St. Paul Street Evangelization (SPSE) is a grassroots ministry, dedicated to responding to the mandate of Jesus to preach the Gospel to all nations by taking the Catholic Faith to the streets. Christ’s call to evangelize was made to every Catholic Christian, and the Second Vatican Council reiterated this need, urging each of the baptized to bring the Gospel, found fully in the Catholic Church, to a culture that has largely reverted to paganism.
The Orange Diocese has its own ministry of St. Paul Street Evangelization. Since late 2022, we have provided training and activation out on the streets. There are several young adults that are taking part in this new ministry of the Diocese. Our hope is to help train and equip many individuals from parishes, lay and religious. There will be seminars held over the weekend of March 26: All are welcome to attend a two day seminar for Basic Training, Saturday, March 25, from 9 a.m. to 5 p.m. and Healing in Evangelization Workshops Sunday, March 26, from 9 a.m. to 3:30 p.m. Participants are welcome to register for one or both days. Register here: https://qrco.de/bdki6Y
Full story at OC Catholic.
Thank you Jesus.
Amen! Sometimes we forget that Mass is primarily for believers, not the primary way to evangelize. To be salt and light, as our Lord Jesus says, we need to be out in the world and cannot remain in our churches waiting for unbelievers to come. Saints Peter, Stephen, Paul, Francis, Dominic, Venerable Fulton Sheen and countless saints throughout the ages have shown us that. May God bless and protect these brothers and sisters.

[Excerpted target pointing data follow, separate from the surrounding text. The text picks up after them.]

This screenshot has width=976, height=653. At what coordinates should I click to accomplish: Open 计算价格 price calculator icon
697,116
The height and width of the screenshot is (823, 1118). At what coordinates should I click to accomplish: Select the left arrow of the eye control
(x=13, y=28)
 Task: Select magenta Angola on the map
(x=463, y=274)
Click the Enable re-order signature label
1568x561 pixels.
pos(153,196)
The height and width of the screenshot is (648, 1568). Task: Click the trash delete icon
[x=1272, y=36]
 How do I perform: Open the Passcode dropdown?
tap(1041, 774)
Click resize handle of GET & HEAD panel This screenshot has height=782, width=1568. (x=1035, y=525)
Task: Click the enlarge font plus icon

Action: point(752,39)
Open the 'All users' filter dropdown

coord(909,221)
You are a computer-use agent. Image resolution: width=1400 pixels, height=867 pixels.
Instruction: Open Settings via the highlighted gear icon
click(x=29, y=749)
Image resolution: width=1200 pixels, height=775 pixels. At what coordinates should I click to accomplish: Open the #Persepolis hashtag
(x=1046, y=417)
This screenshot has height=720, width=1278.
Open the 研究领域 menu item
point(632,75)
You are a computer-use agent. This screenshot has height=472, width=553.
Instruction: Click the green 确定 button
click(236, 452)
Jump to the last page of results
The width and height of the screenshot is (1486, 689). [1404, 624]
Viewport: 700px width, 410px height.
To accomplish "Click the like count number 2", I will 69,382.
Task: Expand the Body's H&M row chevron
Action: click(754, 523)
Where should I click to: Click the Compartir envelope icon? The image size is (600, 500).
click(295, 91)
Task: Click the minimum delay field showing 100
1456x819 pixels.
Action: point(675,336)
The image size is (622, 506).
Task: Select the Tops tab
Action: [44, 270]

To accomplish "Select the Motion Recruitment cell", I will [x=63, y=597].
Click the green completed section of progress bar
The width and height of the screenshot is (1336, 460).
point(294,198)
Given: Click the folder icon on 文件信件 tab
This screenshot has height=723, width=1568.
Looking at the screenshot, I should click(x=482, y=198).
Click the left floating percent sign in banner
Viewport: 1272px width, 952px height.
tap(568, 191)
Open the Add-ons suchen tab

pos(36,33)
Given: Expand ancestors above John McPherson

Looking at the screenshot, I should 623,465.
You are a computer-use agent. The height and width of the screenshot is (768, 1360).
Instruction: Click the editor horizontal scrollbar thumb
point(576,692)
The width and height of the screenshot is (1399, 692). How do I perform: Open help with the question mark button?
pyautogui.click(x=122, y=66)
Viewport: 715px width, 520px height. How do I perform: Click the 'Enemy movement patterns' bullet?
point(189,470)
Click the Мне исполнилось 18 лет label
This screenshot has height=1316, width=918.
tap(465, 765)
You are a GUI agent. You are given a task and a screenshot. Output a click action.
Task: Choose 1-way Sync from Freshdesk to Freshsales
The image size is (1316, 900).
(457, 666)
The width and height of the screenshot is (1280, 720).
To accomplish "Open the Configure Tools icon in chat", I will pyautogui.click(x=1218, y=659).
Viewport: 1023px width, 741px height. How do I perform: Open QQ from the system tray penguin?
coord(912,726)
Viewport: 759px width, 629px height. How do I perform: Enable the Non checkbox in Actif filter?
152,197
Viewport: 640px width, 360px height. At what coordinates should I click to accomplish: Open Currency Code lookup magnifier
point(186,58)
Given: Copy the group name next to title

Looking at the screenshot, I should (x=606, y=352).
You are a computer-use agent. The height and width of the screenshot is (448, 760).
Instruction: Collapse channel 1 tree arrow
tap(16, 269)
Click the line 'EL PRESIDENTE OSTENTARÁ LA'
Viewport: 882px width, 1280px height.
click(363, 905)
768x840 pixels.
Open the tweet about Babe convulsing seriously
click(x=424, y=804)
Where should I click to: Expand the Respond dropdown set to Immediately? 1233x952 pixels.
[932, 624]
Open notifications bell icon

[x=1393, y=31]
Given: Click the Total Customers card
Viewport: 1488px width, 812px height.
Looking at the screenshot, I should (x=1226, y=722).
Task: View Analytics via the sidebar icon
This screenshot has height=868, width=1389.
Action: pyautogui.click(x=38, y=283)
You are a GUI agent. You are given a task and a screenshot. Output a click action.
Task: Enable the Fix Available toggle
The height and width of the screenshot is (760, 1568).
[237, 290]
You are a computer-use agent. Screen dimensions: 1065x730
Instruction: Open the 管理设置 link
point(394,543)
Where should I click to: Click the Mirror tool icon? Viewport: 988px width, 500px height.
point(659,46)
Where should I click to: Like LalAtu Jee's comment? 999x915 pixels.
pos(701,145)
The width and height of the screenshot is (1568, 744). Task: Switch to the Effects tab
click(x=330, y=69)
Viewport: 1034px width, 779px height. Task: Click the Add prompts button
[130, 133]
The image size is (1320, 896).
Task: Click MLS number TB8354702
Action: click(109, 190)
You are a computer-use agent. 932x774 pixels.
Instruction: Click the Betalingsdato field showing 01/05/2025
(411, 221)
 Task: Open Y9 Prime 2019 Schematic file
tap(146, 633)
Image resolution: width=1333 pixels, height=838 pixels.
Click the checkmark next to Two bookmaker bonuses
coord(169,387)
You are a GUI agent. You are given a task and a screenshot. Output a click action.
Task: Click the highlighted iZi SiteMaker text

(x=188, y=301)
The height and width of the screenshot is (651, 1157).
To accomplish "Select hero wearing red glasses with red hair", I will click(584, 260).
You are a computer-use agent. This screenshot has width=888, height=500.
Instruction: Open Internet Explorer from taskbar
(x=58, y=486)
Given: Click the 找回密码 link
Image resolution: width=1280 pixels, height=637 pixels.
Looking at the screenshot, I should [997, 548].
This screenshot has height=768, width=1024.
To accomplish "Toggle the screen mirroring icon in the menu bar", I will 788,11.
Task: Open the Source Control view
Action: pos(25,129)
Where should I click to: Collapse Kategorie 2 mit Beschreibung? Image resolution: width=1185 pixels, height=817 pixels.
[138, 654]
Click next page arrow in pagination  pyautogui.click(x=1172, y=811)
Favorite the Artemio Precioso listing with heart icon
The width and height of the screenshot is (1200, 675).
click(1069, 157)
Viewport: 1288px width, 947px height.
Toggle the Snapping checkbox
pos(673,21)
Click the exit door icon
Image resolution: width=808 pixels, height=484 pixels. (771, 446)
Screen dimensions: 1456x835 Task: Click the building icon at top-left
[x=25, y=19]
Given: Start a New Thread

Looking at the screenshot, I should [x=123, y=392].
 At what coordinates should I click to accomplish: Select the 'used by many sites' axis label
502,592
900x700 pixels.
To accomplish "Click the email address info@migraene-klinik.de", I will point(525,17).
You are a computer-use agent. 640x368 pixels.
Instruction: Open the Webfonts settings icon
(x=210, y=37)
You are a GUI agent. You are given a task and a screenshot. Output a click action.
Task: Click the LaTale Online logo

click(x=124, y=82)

The term mass is derived from the ecclesiastical Latin formula for the dismissal of the congregation: Ite, missa est (“Go, it is the sending [dismissal]”).
You are correct. “Mass” is a popular Latin term for the worship service of Word and Eucharist. In Greek, it’s Liturgy. We (Greek Catholics) call ours the Divine Liturgy. May the Lord send us out to be salt and light for a world in desperate need of His love and mercy.
Please be sure to type a capital “M” for the sacred word, “Mass.”
A long tine ago, the Legion of Mary used to have people go out in pairs to knock on doors, and try to bring lapsed Catholics back to the Faith, and convert newcomers. They sometimes had tables set up in public places, with Catholic literature, and talked to passersby about the Catholic Faith. They seemed to disappear after Vatican II. What a shame.
The St. Paul Street Evangelists should go and try to evangelize and help the homeless, drug addicts, and veterans– and give them Miraculous Medals, and a copy of the Bible.Today, it was announced that the Edwin M. Lee affordable housing apt. complex in Mission Bay, in San Francisco, which has many veterans, as well as families with children, has plans to install a vending machine in the lobby, with free items– clean syringes, condoms, First Aid kits, etc.– plus, a safe place to dispose of used syringes. 15 of these free vending machines are going to be installed at low-income apt. complexes where veterans reside, in Northern CA. Many residents, including parents as well as veterans, do not want these machines to be installed in their apt. complex lobbies. The SF Veterans’ Affairs is supporting this. The FDA-approved, over-the-counter version of the opioid overdose antidote, Narcan, is available behind lobby counters, in these apt. complexes. I think the VA is greatly mistaken. These sick, dope-addicted vets do not belong in apt. complexes with normal people, including families with children. They need to be placed in drug rehab. centers– and kept there. Religious faith in God is just what these struggling, dope- addicted vets need. Nothing else seems to work.